2. Il résulte de ces dispositions que la condition d'urgence à laquelle est subordonné le prononcé d'une mesure de suspension doit être regardée comme remplie lorsque la décision contestée préjudicie de manière suffisamment grave et immédiate à un intérêt public, à la situation du requérant ou aux intérêts qu'il entend défendre. Il appartient au juge des référés, saisi d'une demande tendant à la suspension d'une telle décision, d'apprécier concrètement, compte-tenu des justifications fournies par le requérant, si les effets de celle-ci sur la situation de ce dernier ou le cas échéant, des personnes concernées, sont de nature à caractériser une urgence justifiant que, sans attendre le jugement de la requête au fond, l'exécution de la décision soit suspendue.

3. M. B, ressortissant marocain, né le 1er février 1990, demande au juge des référés la suspension de l'exécution d'une décision verbale du 17 octobre 2023 par laquelle le préfet de police a refusé de lui délivrer une attestation de prolongation d'instruction l'autorisant à exercer une activité professionnelle, dans le cadre de sa demande de carte de séjour en qualité de parent d'enfant français. Il fait valoir que, le 17 octobre 2023, il s'est rendu en préfecture accompagné de son avocat pour la prise de ses empreintes digitales et qu'il n'a pas été mis en possession d'une attestation de prolongation d'instruction, alors que son dossier était complet, et que l'absence d'un tel document le place dans une situation de précarité administrative, l'empêchant de travailler et de prendre en charge financièrement son enfant.

4. Toutefois, à supposer établie l'existence de la décision verbale du 17 octobre 2023 contestée, si M. B soutient avoir déposé un dossier complet de demande de carte de séjour en préfecture, conformément aux termes de sa convocation du 29 septembre 2023 qui l'invite à se présenter avec les " documents figurant sur la liste des pièces à fournir ", il n'établit pas que ce dossier était complet. Par ailleurs, la confirmation du dépôt d'une pré-demande, en date du 28 septembre 2023, dont il se prévaut, ne peut être regardée comme justifiant du caractère complet de son dossier.

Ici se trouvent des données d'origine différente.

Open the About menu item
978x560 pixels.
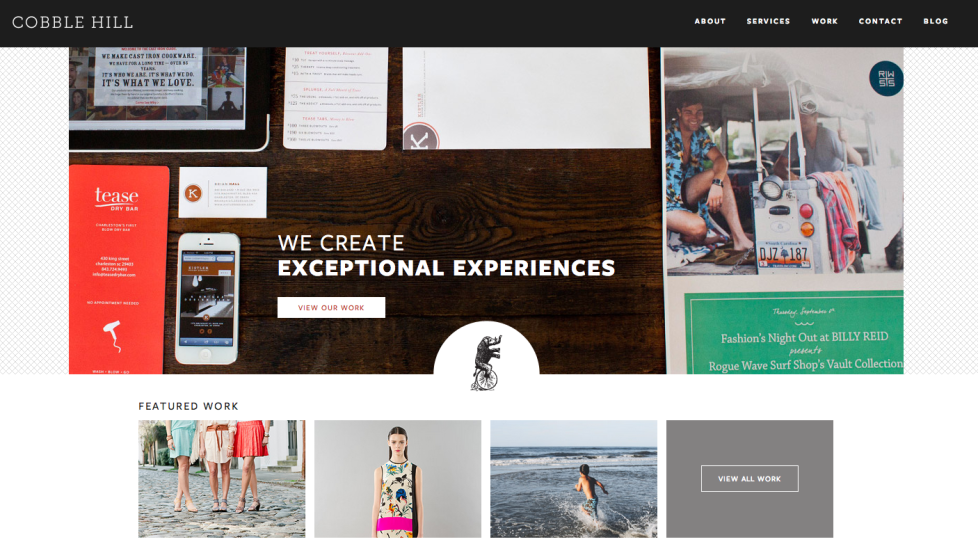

En outre, si le requérant soutient que la décision contestée le place dans une situation de précarité administrative et l'empêche de travailler et donc de subvenir aux besoins de son enfant, né le 23 mars 2022, il n'établit avoir présenté une demande de titre de séjour que le 28 septembre 2023 et ne fait état d'aucun motif justifiant qu'il ait attendu 18 mois après la naissance de l'enfant pour entamer des démarches en vue de la régularisation de sa situation. Par ailleurs, il ne produit aucun document établissant qu'il pourrait être privé, à brève échéance, de ressources, dont il a d'ailleurs bénéficié jusqu'à présent, sans disposer de titre de séjour, pour l'entretien de son enfant, en attestent les documents qu'il produit en ce sens. Ainsi, la condition d'urgence, au sens de l'article L. 521-1 du code de justice administrative, ne peut être regardée comme remplie.

5. Il résulte de ce qui précède que la requête de M. B doit être rejetée en toutes ses conclusions, sans qu'il y ait lieu de l'admettre au bénéfice de l'aide juridictionnelle provisoire, en application de l'article L. 522-3 du code de l'entrée et du séjour des étrangers et du droit d'asile cité ci-dessus.

O R D O N N E :

Article 1er : La requête de M. B est rejetée.

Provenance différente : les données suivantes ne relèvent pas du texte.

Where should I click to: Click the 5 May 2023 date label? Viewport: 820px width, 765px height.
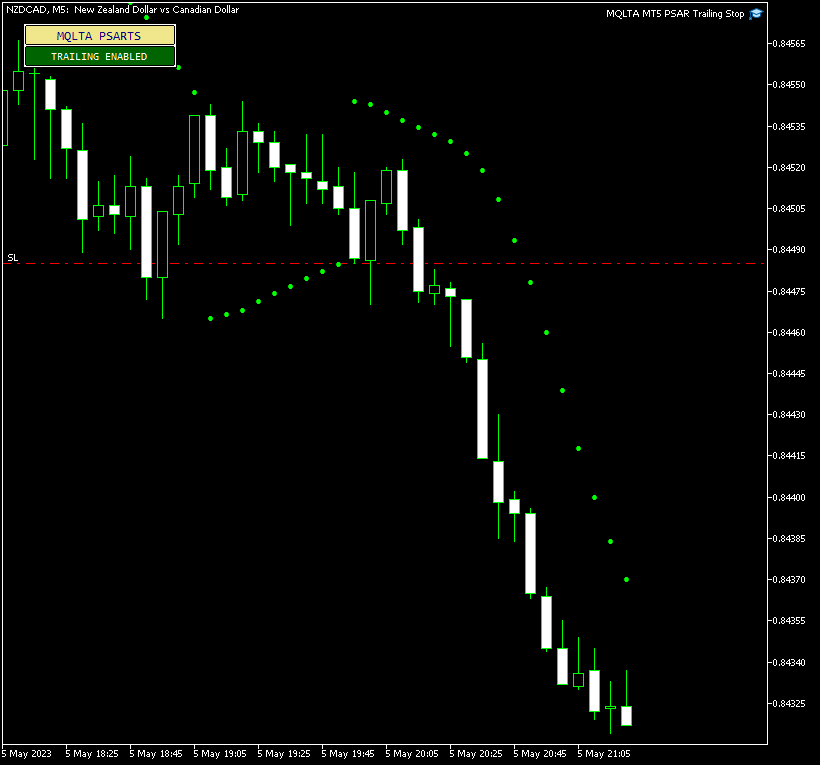(x=27, y=753)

Article 2 : La présente ordonnance sera notifiée à M. A B, à Me Goeau-Brissonnière et au ministre de l'Intérieur et des Outre-mer.

Copie en sera adressée au préfet de police.

Fait à Paris, le 30 octobre 2023.

La juge des référés,

S. VIDAL

La République mande et ordonne au ministre de l'intérieur et des outre-mer en ce qui le concerne ou à tous commissaires de justice à ce requis en ce qui concerne les voies de droit commun contre les parties privées, de pourvoir à l'exécution de la présente décision.